For example, Managed Availability -- a built-in self-monitoring component in Exchange 2013 -- also notices when OWA crashes on a server, but it would still use that server for other workloads.

The disadvantage in this scenario is that you'll have to buy a more expensive load balancer, and its configuration will likely be considerably more complex than in the first scenario.

Scenario #3: Layer 4, multiple IP addresses

I like to describe this scenario as the best of both worlds. It combines the simplicity of Layer 4 with the advanced features of Layer 7 but doesn't require a high-end load balancer. It almost sounds too good to be true, doesn't it? Well, there is a small trade-off.

As you know, a virtual service is defined by a unique combination of an IP address and a TCP port. In this scenario, because we can't perform content-switching, we must create a virtual service for each Exchange workload. This means you'll need a different IP address for each workload.

This usually doesn't represent a problem for internal deployments, but the fact that you must use multiple external IP addresses means that you'll probably need to purchase additional ones. You'll also have to include all the additional names to your certificate, which also raises the cost of the certificate.

Layer 4, multiple IP addresses Exchange 2013 load balancing setup
Figure 3. A look at a Layer 4, multiple IP addresses Exchange 2013 load-balancing setup.

Figure 3 details this scenario:

This scenario still requires a single health check per virtual service. Given that each workload now has its own virtual service, they do not affect each other in any way. The result is the same granularity you get with Layer 7 load balancing, without needing to configure sub-virtual services or perform traffic decryption.

Scenario #4: DNS round-robin

The final option is to use domain name system (DNS) round robin as your Exchange 2013 load-balancing mechanism. Although fully supported, using DNS round robin implies that you're abandoning most of the benefits a load balancer offers; typically, it saves on cost.

The idea here is pretty simple: For each workload (in this case, host name), you create multiple entries in DNS, pointing to each of the servers in the array.

For example, look at Table 1.

Host name Server Type A A A
... ... ...

Table 1. DNS entries.

When the client hits the DNS to translate the host name into an IP address, the three IP addresses are returned. With every request that hits the DNS, each entry is shifted up a slot.

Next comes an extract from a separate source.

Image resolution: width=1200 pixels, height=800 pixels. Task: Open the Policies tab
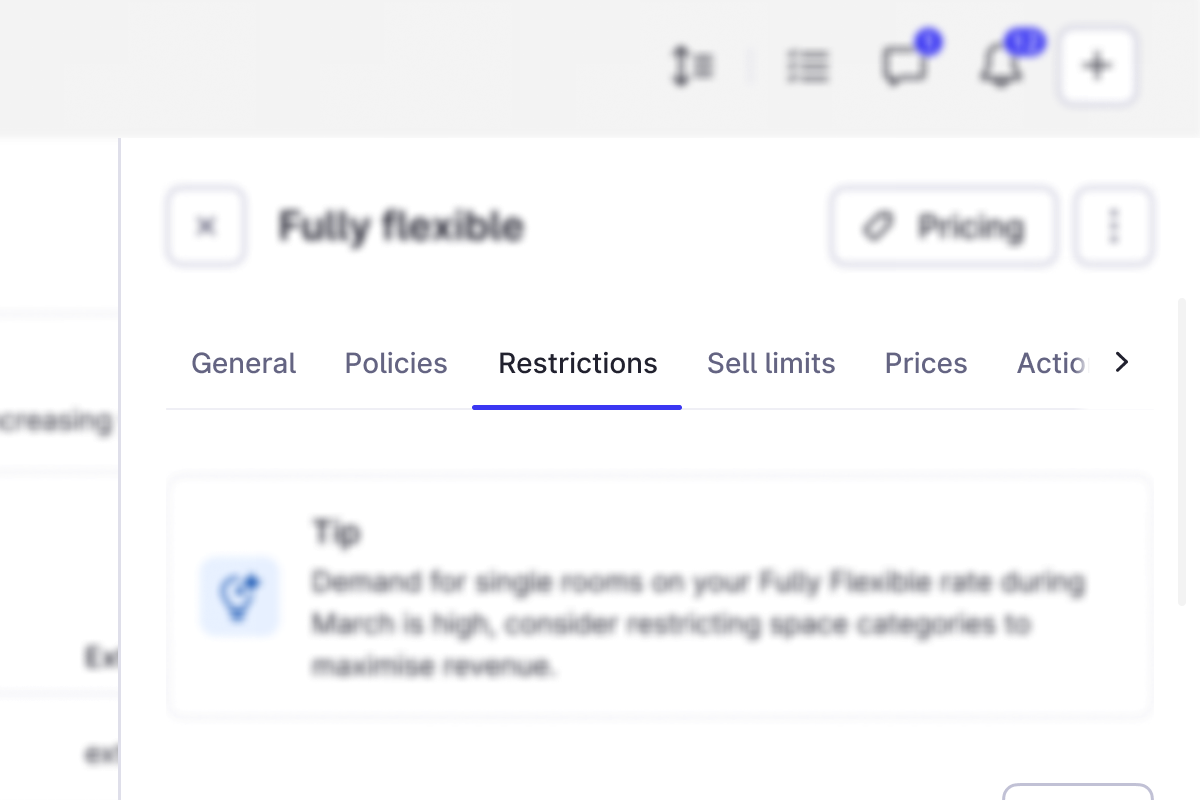point(396,363)
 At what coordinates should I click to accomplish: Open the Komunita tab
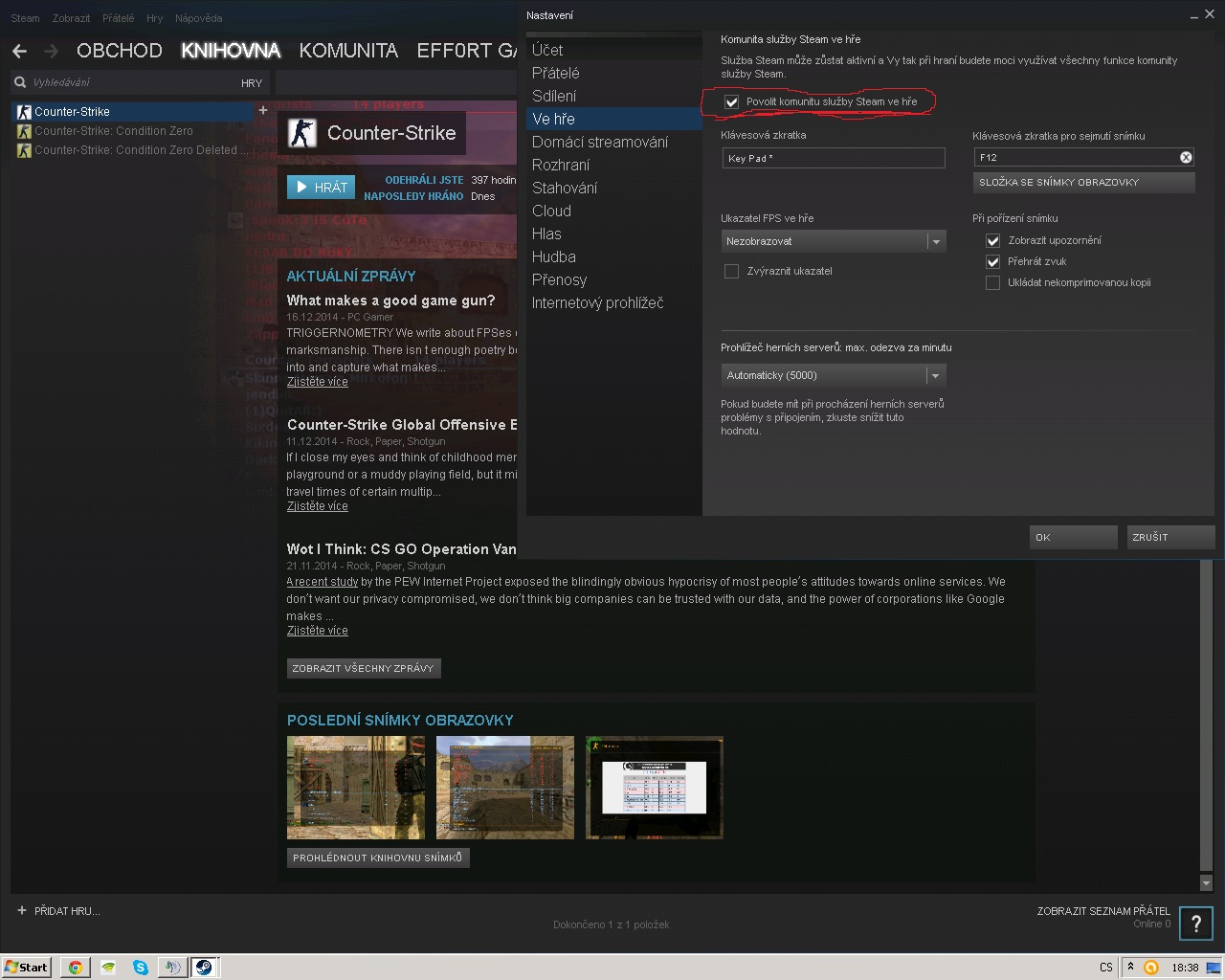[x=348, y=51]

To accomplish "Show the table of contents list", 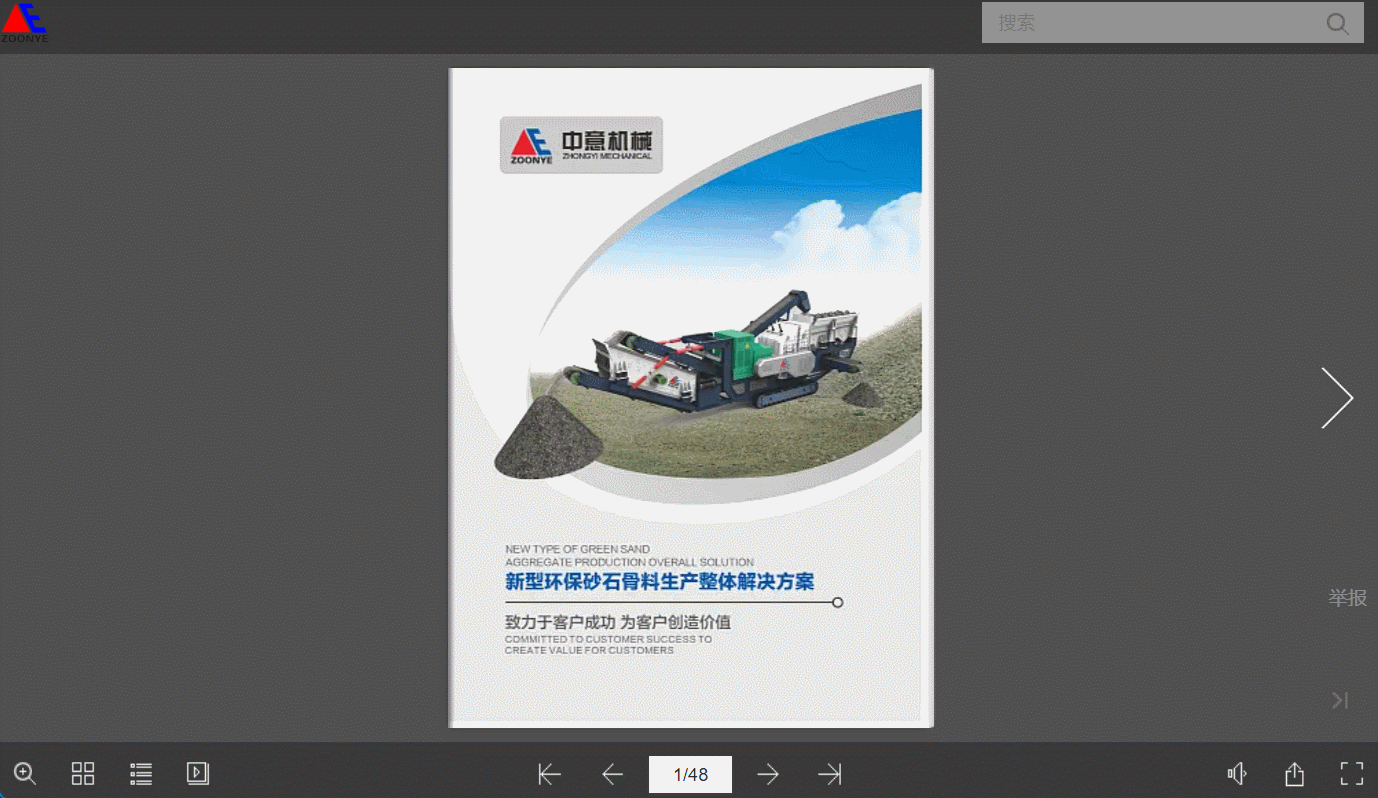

For example, the first request would look like the following:

  4. ...

And the second request would look like this:

  3. ...

As a result, each client will connect to a different client access server first, until the DNS cycles through the list of records and starts over again.

The problem here is what happens after a server failure or service failure occurs. Considering that DNS doesn't perform health checks, it doesn't know when to -- and when not to -- hand out a specific server's IP address. This results in clients potentially still connecting to a server even if one of the services is down. Inevitably, the result is downtime for the end user. The answer here is to manually remove the record from DNS and wait until the client's local cache has expired so that it will request the records again from the DNS server.

The amount of time it takes for the record to expire on the client is controlled by the record's Time-To-Live. The default is 3,600 seconds, but if you're using DNS round robin for actual load balancing, lowering it to 300 seconds is a good idea. If you don't, you risk clients waiting up to an hour before hitting DNS again.

That said, once the clients go back to DNS, the list the client received no longer contains the server with the failed service and all is good. This works, but it's not a very good user experience, is it?

Things get crazier when considering a full server outage. Every client that receives a response back from DNS (with that server as the first entry) will have a problem. Each server will try to connect to the server, but won't receive a response. The HTTP stack within the operating system (which is used to initiate the connection to the server) will see this and try the second server on the list.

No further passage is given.